W bodaj najczęstszym i nader swobodnym użytku post-modernizm stał się synonimem kulturowego i intelektualnego relatywizmu, sceptycyzmu, skrajnego liberalizmu i indywidualizmu, nihilizmu zgoła. Taka jest przynajmniej jego popularna wykładania konserwatywna. Dla odmiany zgodnie z krytyką postępową nazwijmy ją neomodernistyczną (za jej prominentnego przedstawiciela wypada uznać niemieckiego filozofa Jürgena Habermasa), podstawowym grzechem post-modernizmu byłby przede wszystkim irracjonalizm, a także – paradoksalnie – konserwatyzm, jeśli nie reakcjonizm.
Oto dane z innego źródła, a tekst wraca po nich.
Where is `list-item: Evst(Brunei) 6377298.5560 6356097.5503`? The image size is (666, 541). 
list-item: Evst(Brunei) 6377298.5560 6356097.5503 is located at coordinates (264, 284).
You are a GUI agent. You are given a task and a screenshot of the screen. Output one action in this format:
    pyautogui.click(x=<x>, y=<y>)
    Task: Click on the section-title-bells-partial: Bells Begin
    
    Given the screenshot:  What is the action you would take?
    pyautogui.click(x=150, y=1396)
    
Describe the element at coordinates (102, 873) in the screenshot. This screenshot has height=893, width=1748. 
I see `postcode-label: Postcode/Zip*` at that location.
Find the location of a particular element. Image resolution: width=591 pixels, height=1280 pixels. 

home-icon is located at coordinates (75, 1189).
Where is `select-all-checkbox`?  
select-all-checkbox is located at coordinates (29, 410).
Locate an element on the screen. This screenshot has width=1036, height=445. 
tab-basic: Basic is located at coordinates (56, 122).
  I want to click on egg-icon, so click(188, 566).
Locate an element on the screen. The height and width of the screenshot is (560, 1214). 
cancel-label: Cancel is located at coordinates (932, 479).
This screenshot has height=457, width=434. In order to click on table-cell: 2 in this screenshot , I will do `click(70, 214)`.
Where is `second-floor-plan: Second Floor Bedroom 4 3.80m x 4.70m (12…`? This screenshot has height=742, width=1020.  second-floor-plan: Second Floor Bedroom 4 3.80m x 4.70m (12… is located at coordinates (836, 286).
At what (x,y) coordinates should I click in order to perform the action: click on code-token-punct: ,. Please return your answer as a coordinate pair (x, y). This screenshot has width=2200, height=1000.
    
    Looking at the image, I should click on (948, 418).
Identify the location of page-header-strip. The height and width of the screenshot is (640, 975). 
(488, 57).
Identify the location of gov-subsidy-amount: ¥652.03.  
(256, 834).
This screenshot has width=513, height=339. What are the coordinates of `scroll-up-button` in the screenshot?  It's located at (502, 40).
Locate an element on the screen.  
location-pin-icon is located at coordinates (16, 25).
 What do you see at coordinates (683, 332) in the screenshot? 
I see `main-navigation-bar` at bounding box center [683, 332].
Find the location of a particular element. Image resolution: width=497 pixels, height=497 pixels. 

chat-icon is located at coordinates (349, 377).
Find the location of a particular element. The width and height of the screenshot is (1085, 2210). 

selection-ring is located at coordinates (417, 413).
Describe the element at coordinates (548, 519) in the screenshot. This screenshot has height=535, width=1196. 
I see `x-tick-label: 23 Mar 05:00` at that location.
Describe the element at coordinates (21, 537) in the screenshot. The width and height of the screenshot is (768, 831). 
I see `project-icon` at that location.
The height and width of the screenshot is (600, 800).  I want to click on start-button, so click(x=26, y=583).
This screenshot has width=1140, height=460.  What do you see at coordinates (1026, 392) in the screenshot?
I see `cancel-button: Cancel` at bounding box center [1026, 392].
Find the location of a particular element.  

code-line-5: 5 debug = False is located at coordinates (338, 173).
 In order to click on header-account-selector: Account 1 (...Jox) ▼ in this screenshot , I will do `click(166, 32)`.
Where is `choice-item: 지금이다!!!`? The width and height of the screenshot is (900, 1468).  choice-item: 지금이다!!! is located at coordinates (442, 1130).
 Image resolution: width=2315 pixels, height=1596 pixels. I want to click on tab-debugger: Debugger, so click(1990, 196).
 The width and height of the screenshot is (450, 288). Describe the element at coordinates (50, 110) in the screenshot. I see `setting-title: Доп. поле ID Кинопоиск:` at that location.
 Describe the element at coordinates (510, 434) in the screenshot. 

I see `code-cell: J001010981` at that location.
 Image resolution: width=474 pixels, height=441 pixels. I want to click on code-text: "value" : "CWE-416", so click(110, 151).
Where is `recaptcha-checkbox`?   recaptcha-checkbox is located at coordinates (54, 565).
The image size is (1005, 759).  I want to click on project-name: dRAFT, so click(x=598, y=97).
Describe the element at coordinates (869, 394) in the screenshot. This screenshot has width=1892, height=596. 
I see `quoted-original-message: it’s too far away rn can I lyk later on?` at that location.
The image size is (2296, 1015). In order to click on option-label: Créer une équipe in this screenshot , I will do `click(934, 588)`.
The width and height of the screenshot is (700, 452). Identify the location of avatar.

Geneza samego terminu nie jest jasna, a jego historia dość już długa – sięga co najmniej połowy XX w., chociaż okazjonalne użycia przymiotnika postmodern zdarzały się znacznie wcześniej. Z tego punktu widzenia dezynwoltura, z jaką wielu używa tych terminów (post-moderna, post-modernizm) dziś, jest pochodna wobec niejasności, by tak rzec, źródłowej.
Łączność
Zamiast przedzierać się przez gąszcz znaczeń szczegółowych, wyjdźmy od tych, które są stosunkowo najbardziej jasne i na swój sposób już klasyczne. Z jednej strony jest to znaczenie nadane post-modernizmowi w teorii architektury przez Charlesa Jencksa w jego pracy z 1977 r. „The Language of Post-Modern Architecture” (wydanej w Polsce dziesięć lat później pt. „Architektura postmodernistyczna”). Z drugiej – przez filozofa Jean-François Lyotarda w niewiele późniejszej, bo wydanej w 1979 r. książce „La condition postmoderne, Rapport sur le savoir” („Kondycja ponowoczesna. Raport o stanie wiedzy”, polskie wydanie 1997 r.).
W tym, jak o post-modernizmie myśleli Jencks i Lyotard, występują oczywiste pokrewieństwa, ale też przynajmniej jedna znacząca różnica.